Answer these questions from the Heavy Vehicle National Law text below:
(a) On what date will the HVNL commence in Queensland, New South Wales, Victoria, South Australia and Tasmania?
(b) How much will each access permit cost?
(c) How many days does the road manager have to respond when the NHVR seeks to renew an existing access permit for the same vehicle on the same route?

## Start ARTICLE

The Heavy Vehicle National Law (HVNL) will commence in Queensland, New South Wales, Victoria, South Australia and Tasmania on 10 February 2014. The HVNL will apply to all vehicles over 4.5 tonnes gross vehicle mass. It will not apply to vehicles travelling in Western Australia because Western Australia has not yet signed the Intergovernmental Agreement on Heavy Vehicle Regulatory Reform.
The National Heavy Vehicle Regulator (NHVR) opened for business in January 2013. The NHVR is an independent regulator established under the Heavy Vehicle National Law Act 2012 (Qld) and will administer the HVNL.
Key features of the new national law
The key features of the HVNL are:
- heavy vehicle operators will only need one access permit to travel interstate;
- the NHVR will receive all access applications and issue all access permits;
- there will be one national set of standardised notices and guidelines;
- the NHVR will manage nationally consistent fatigue management laws; and
- there will be one set of national fees and penalties.
The new access management system
The new access management system means that heavy vehicle operators will only need to apply for one permit from the NHVR when travelling interstate. Each permit will cost $70, regardless of the travel distance. Previously, operators had to apply for separate permits from each state.
Heavy vehicle operators will need to use the online NHVR Journey Planner to map their journey and complete an application form for an access permit. The NHVR will then refer the application to the relevant road manager (such as the local council or port authority). The road manager has 28 days in which to assess the application, except if the NHVR is seeking to renew an existing access permit for the same vehicle on the same route, in which case the road manager has 14 days to respond. These time limits are intended to address industry concerns that road managers currently take too long to assess applications. The road manager can apply for an extension of up to six months if the road manager considers a route assessment is necessary. A route assessment involves an assessment of the road infrastructure to decide the impact a grant of access will have or is likely to have on that infrastructure.

## End ARTICLE
## Start SOURCE EXCERPT

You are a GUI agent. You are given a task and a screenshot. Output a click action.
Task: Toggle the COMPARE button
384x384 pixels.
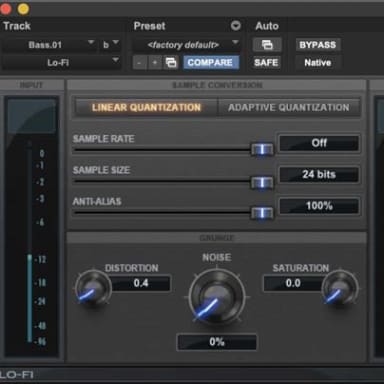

## End SOURCE EXCERPT

WRITTEN ANSWER
(a) 10 February 2014
(b) $70
(c) 14 days